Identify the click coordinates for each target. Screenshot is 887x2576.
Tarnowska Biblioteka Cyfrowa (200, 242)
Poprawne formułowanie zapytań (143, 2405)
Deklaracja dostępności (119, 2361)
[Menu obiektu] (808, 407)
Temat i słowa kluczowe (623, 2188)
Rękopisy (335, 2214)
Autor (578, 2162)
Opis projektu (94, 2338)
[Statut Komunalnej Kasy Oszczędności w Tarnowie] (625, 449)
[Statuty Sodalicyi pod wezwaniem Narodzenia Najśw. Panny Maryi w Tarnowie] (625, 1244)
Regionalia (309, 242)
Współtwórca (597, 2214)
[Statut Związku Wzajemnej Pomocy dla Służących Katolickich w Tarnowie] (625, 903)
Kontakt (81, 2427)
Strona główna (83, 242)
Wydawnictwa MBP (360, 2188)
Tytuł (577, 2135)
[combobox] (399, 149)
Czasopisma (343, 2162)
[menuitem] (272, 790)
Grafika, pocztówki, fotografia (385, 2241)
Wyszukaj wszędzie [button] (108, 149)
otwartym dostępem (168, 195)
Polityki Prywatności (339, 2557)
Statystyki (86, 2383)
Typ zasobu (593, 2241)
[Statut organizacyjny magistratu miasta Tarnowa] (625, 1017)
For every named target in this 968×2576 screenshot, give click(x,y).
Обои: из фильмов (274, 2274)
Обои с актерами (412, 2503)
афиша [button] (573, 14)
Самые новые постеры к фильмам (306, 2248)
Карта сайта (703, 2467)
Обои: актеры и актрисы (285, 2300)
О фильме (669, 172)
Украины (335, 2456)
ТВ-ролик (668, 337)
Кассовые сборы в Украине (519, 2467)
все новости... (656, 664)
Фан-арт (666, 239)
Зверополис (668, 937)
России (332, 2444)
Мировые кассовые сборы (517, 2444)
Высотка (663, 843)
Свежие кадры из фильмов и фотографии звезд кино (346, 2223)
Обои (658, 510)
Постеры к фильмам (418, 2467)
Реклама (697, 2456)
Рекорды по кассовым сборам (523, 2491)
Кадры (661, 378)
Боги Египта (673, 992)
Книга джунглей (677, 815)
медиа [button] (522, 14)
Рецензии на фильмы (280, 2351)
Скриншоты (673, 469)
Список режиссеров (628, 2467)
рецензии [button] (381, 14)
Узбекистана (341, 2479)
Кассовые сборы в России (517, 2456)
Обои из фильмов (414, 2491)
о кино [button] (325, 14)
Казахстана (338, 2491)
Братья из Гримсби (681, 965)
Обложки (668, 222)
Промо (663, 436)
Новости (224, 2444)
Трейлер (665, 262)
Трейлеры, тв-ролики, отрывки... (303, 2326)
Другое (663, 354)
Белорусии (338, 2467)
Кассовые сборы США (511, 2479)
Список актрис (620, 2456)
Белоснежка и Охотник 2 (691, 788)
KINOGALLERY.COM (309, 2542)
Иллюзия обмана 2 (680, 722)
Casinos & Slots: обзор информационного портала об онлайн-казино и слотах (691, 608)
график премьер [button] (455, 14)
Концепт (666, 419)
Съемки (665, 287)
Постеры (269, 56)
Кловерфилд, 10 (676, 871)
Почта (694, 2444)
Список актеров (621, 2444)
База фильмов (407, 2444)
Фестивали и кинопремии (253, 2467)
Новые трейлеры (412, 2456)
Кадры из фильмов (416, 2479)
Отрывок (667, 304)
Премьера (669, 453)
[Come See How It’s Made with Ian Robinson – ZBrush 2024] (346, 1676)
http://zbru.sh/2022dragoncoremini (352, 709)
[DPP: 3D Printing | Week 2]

━━━━━━━━━━━━━━━━━━━━━━━━━━━━━━

▶ PROBLEM DETAILS
Within the data above, how many lines contain "Обои"? Respond with the tally alone.

▶ REPLY
5